This quarter is beginning to bear a watered-down resemblance to 1st quarter 2002, when many specialty chip companies' business was tracking ahead of plan – while their customers sounded more hesitant. In 2002, the first half of the year was helped by inventory replenishment at customers - that quickly dissipated. Given the provisional relative improvement of many of the same chip companies (e.g., Cypress, PMC-Sierra, Xilinx, Altera, and Maxim at this point, it is worth considering some of the similarities and differences between this year and last.

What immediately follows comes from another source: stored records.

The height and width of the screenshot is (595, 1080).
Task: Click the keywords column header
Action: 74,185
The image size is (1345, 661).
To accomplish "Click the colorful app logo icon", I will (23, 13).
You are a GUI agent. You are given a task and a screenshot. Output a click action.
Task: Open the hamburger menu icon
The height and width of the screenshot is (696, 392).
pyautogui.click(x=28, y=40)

Median and total sales grew 5-6% sequentially in 1st quarter of 2002. This year, analysts are forecasting a 2% overall decline in 1st quarter (up 1% on a median basis). IF there is some further upside reported at the end of 1st quarter 2003, it is unlikely that median sales will be up more than 2-3%.

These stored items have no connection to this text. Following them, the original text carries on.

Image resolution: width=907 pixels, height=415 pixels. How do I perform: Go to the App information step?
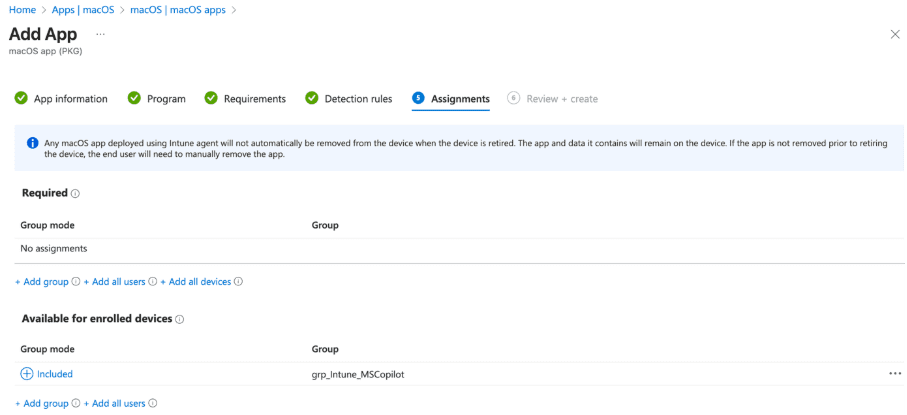point(62,99)

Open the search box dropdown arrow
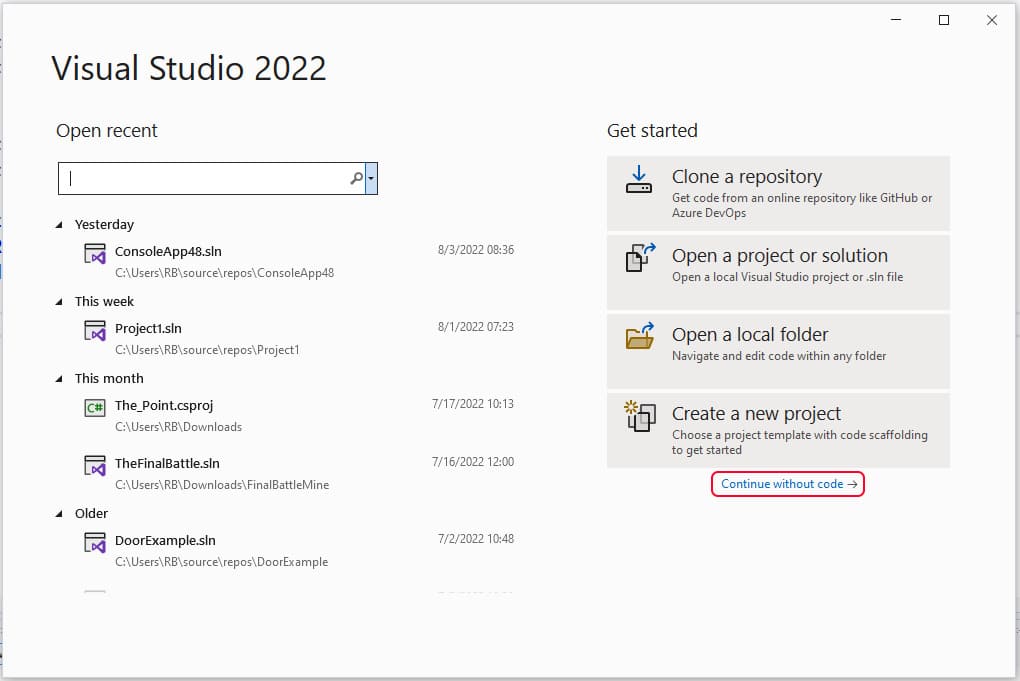click(372, 179)
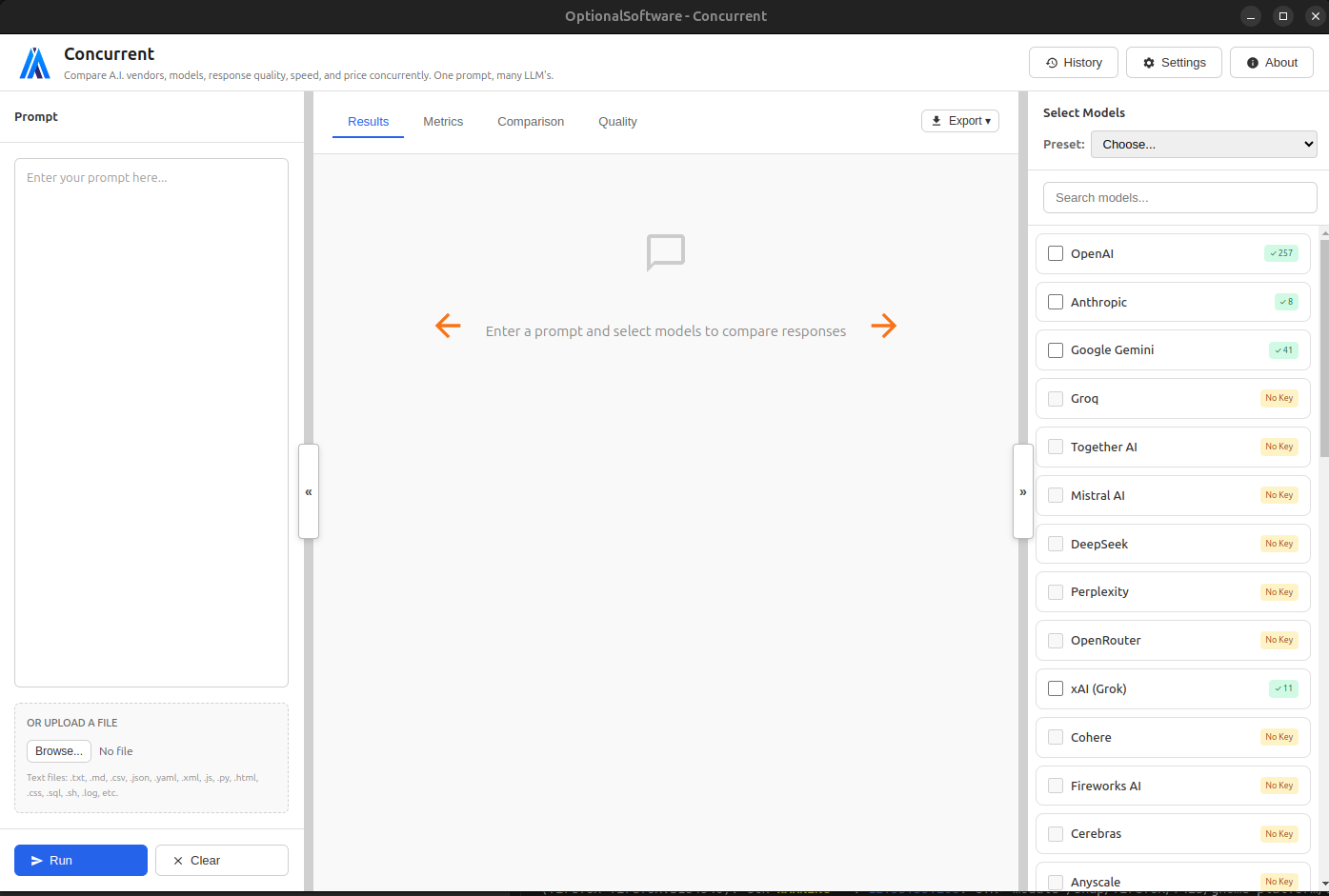Click Browse to upload a file
This screenshot has height=896, width=1329.
point(58,750)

Customers were more optimistic about a 2nd half recovery a year ago, while there is little talk of that today. As a result, there is lower risk of inflated backlog or inventory buildup by customers. Customers still sound fragile - in fact, business for a few major OEMs (such as Cisco sounds more problematic than a year ago (and more problematic than a month or two ago).
The slight edge over guidance that many specialty IC companies are experiencing seems to be fairly widespread. Analyst find it a little troubling when even weak companies and weak product lines within strong companies are seeing an improvement in business despite no pick-up in end markets. There is early evidence of a potentially widening discrepancy between monthly foundry sales and out-sourced assembly and test (OSAT) trends.
Fundamental differences in factory cycle times between foundry and OSAT companies account for much of the difference between the two supply chain segments. Foundry cycle-times are about 4-8 weeks depending on geometries and metal utilization. Cycle times through OSAT lines are about one to two weeks. The total cycle time from wafer start to completed chip is therefore 5-10 weeks.
Thus, semiconductor companies must start wafers for new and existing products in advance of demand due to production cycle-time considerations. However, many chip companies hold wafers in die bank (the step between the fab and assembly) until demand actually materializes. A 'delta' graph is a good tool for tracking the relative rate of change in die bank - and rising die bank is an indication of optimistic forecasts that have not yet come to fruition.
In the 1st half 2002, there were fairly large increases in wafer demand from companies within coverage universe - beyond the rate that was being seen by OSAT companies (as implied by the huge spike in the graph one year ago). Some of the increases were based upon new product ramps at companies like Xilinx and Marvell. Other increases were simply driven by apparent improvements in end demand that was witnessed across most of our coverage space last spring.
However, chip demand fell off again in the summer and fall of 2002, wafer orders dried up, and we saw a large negative delta between wafer production and OSAT growth. The wafer production improvement last year at this time was a false positive leading indicator for semi demand. Currently, wafer production appears to once again be out-growing OSAT production. At this point, this may simply be a rebalancing of the supply chain after a rather steep fall-off in wafer production in the second half of last year. However, advise investors to watch the relative foundry production changes against OSAT changes. A widening gap may spell trouble.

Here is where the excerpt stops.